ZOJ 3723 Starfruit
恶心的状压DP。。。
与炮兵阵地类似。。。多了两个方向。而且发射的炮弹可能被石头挡住。。。。
1.因为方向是对称的,所以可以把下面两条边翻上来,考虑这样只要考虑上面的行就行了。。。。
2.被石头挡住。。。可以模拟一下
3.卡内存。。。。要用滚动数组+把可能的状态存下来
Plants VS Zombie is an interesting game, recently Edward has become totally addicted to playing this game. There are many kinds of plants he can choose to defend zombies, but what Edward interests most is a kind of plants called Starfruit. As we know, most plants stand toward right and only can attack zombies those are precisely on its right. However, starfruit is much more powerful, it can sparks little stars towards five directions!
Edward is so interested in this fruit that he wrote a game with nothing but starfruit. Unfortunately, something beyond exception happened, that starfruit now only can attack less than 3 units distance(by Euclidean distance), also he made a mistake with directions: now starfruits spark towards up, left, right, lower left and lower right(not as usual in PVZ). What's more, now starfruit attacks each other!

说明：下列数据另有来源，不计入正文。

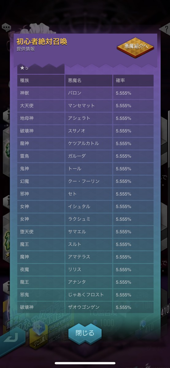
Task: Select the バロン demon row
Action: 85,93
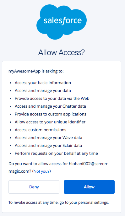Click "Provide access to your data via the Web"
This screenshot has height=216, width=125.
click(52, 99)
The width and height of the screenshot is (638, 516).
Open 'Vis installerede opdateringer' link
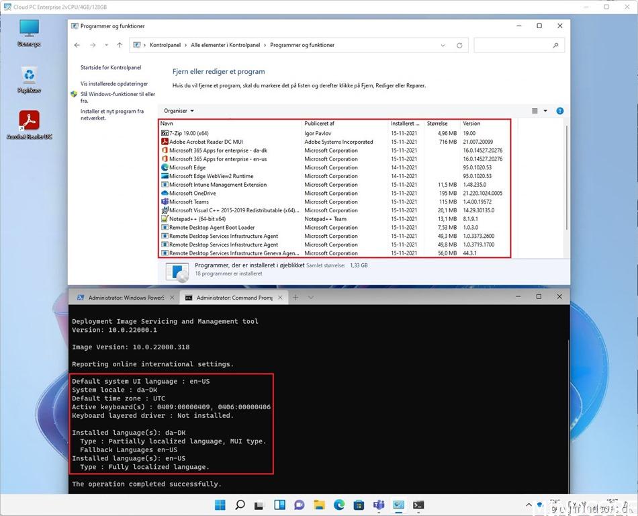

As Edward likes statfruit very much, he wants to put as more starfruit into the map as possible, but if you place a starfruit on a lattice attacked by another starfruit, it will die and disappear immediately. So now he wants to know the maximum number of starfruits can be placed on the map, but recently he's busy preparing Summer Camp so he turns to your help.
Input
The input consists of several cases. Each case starts with a line contains two integer n(1≤n≤1000) and m(1≤m≤12), indicates that it's a map of width m and height n. Then follows nlines each with m characters, which is either 'X' or '.'. A '.' means you can put starfruit on it, A 'X' means there is a rock there so that you can't put anything on it, also the stars sparked by starfruits can't across a rock.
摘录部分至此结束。